L’IA répond à nos prières jusqu’à devenir notre guide spirituel

L’IA ne se limite plus aux algorithmes : elle interroge désormais nos imaginaires spirituels. Anthropologues et philosophes décryptent comment le numérique réactive d’anciennes figures du sacré.

Face à l’émergence de l’IA, certains chercheurs adoptent une lecture inattendue, presque mystique. Pour l’anthropologue Pascal Lardellier, l’IA renoue avec un besoin ancien : celui de sacraliser le monde.
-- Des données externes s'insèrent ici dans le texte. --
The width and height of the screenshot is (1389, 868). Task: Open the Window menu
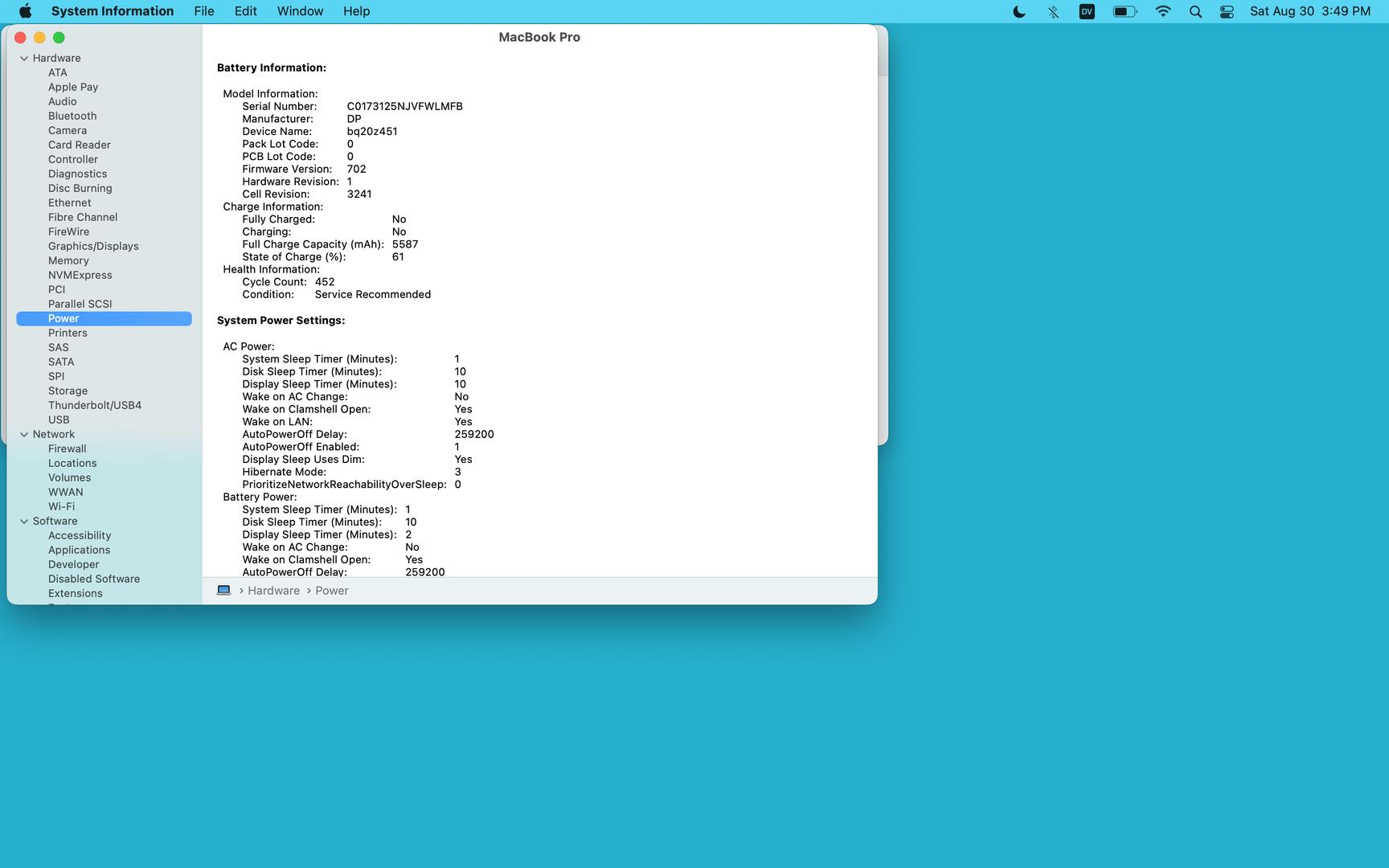[300, 11]
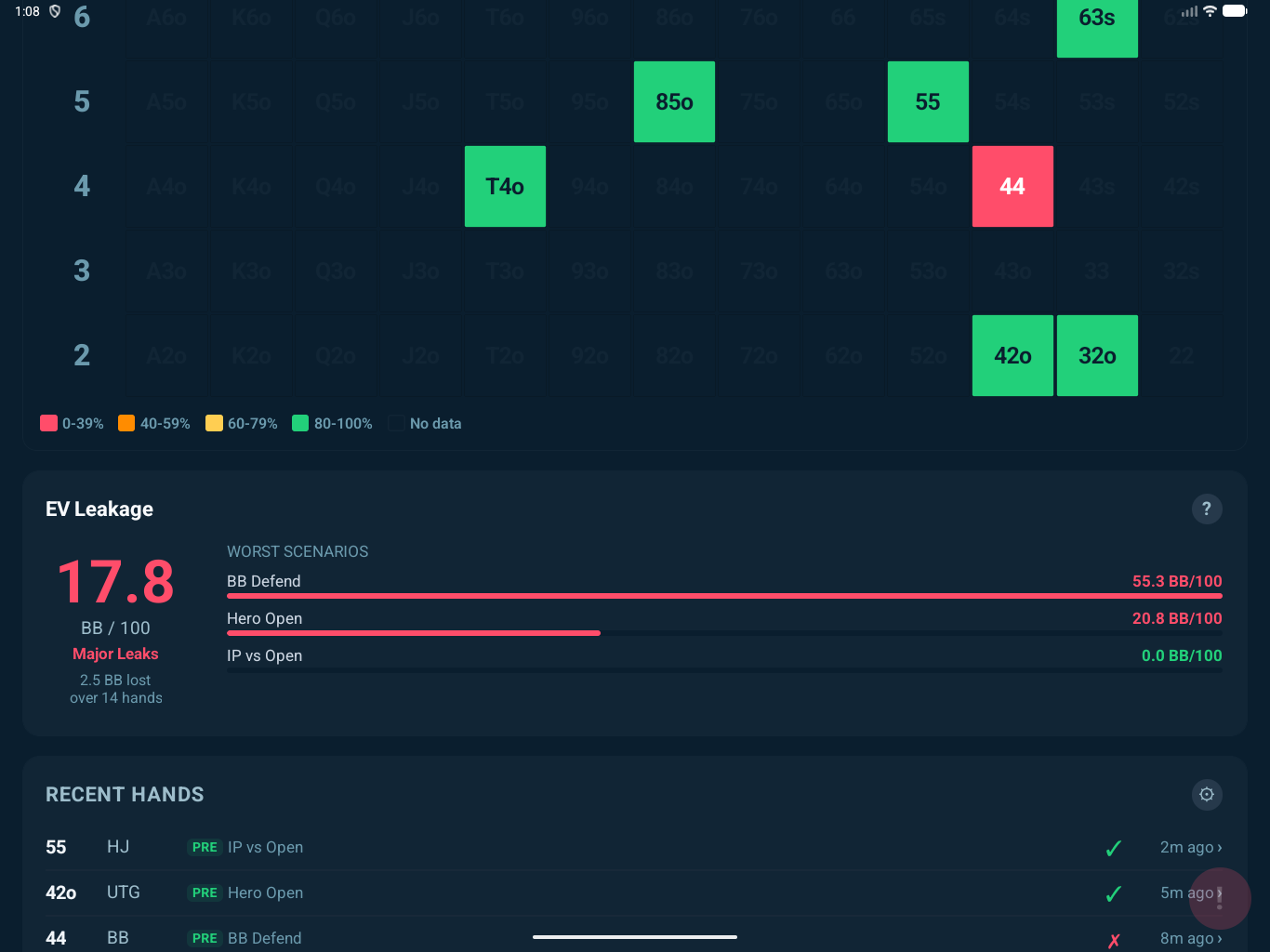
Task: Tap green checkmark on 42o hand
Action: click(1113, 893)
Si les pratiques religieuses se sont affaiblies, les usages numériques semblent combler ce vide symbolique. « Le sacré ne disparaît pas, il se déplace », explique Lardellier dans une tribune cosignée avec Emmanuel Carré. Leurs travaux s’appuient sur des références théologiques et anthropologiques qui éclairent autrement notre rapport aux technologies.

Lardellier convoque notamment Marcel Mauss et son concept du “Hau”, l’esprit qui anime les objets. Dans certaines cultures, un objet n’est jamais neutre : il porte une force symbolique. « Les objets sont animés d’une puissance qui les fait circuler », rappelle le chercheur.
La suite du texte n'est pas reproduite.